Google Cloud Status Dashboard

This page provides status information on the services that are part of Google Cloud Platform. Check back here to view the current status of the services listed below. For additional information on these services, please visit cloud.google.com.

Google Cloud Pub/Sub Incident #16003

Issues with Cloud Pub/Sub

Incident began at 2016-10-31 13:11 and ended at 2016-10-31 15:15 (all times are US/Pacific).

Date Time Description
Nov 03, 2016 21:42

SUMMARY:

On Monday, 31 October 2016, 73% of requests to create new subscriptions for Google Cloud Pub/Sub failed for a duration of 124 minutes. Creation of new Cloud SQL Second Generation instances also failed during this incident.

If your service or application was affected, we apologize. We have conducted a detailed review of the causes of this incident and are ensuring that we apply the appropriate fixes so that it will not recur.

DETAILED DESCRIPTION OF IMPACT:

On Monday, 31 October 2016 from 13:11 to 15:15 PDT, 73% of requests to create new subscriptions for Google Cloud Pub/Sub failed.

0.1% of pull requests experienced latencies of up to 4 minutes for end-to-end message delivery.

Creation of all new Cloud SQL Second Generation instances also failed during this incident.
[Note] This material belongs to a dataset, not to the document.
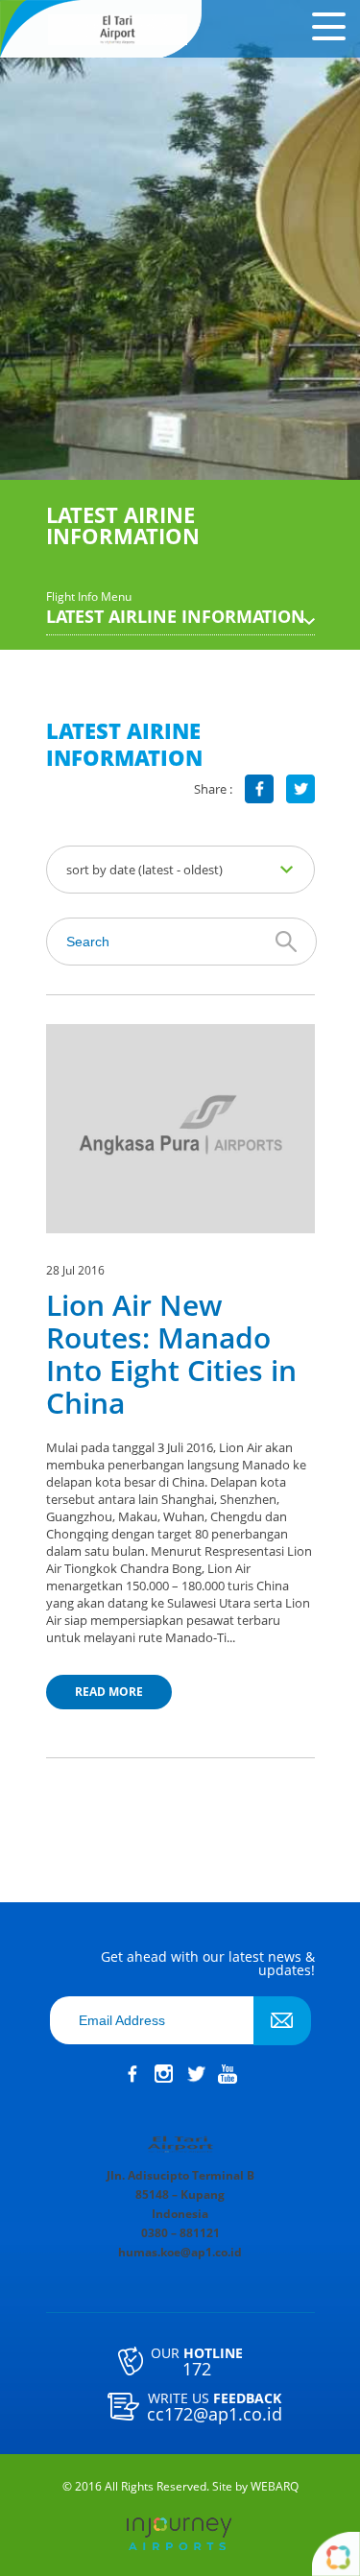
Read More (109, 1691)
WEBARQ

Existing instances were not affected.

ROOT CAUSE:

At 13:08, a system in the Cloud Pub/Sub control plane experienced a connectivity issue to its persistent storage layer for a duration of 83 seconds. This caused a queue of storage requests to build up. When the storage layer re-connected, the queued requests were executed, which exceeded the available processing quota for the storage system. The system entered a feedback loop in which storage requests continued to queue up leading to further latency increases and more queued requests. The system was unable to exit from this state until additional capacity was added.
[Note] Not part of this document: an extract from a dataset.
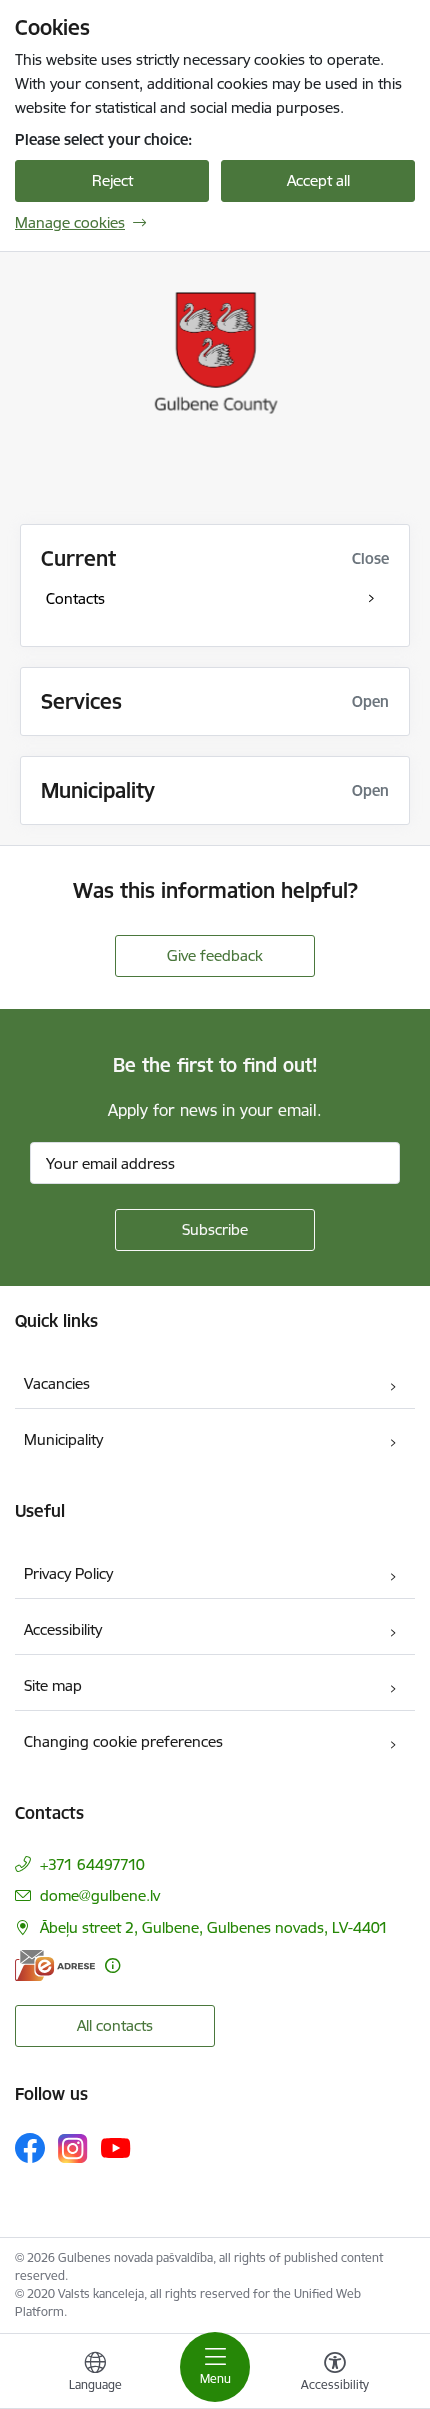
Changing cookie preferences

Creation of a new Cloud SQL Second Generation instance requires a new Cloud Pub/Sub subscription.

REMEDIATION AND PREVENTION:

Our monitoring systems detected the outage and paged oncall engineers at 13:19. We determined root cause at 14:05 and acquired additional storage capacity for the Pub/Sub control plane at 14:42. The outage ended at 15:15 when this capacity became available.

To prevent this issue from recurring, we have already increased the storage capacity for the Cloud Pub/Sub control plane. We will change the retry behavior of the control plane to prevent a feedback loop if storage quota is temporarily exceeded. We will also improve our monitoring to ensure we can determine root cause for this type of failure more quickly in future.

We apologize for the inconvenience this issue caused our customers.

SUMMARY:

On Monday, 31 October 2016, 73% of requests to create new subscriptions for Google Cloud Pub/Sub failed for a duration of 124 minutes. Creation of new Cloud SQL Second Generation instances also failed during this incident.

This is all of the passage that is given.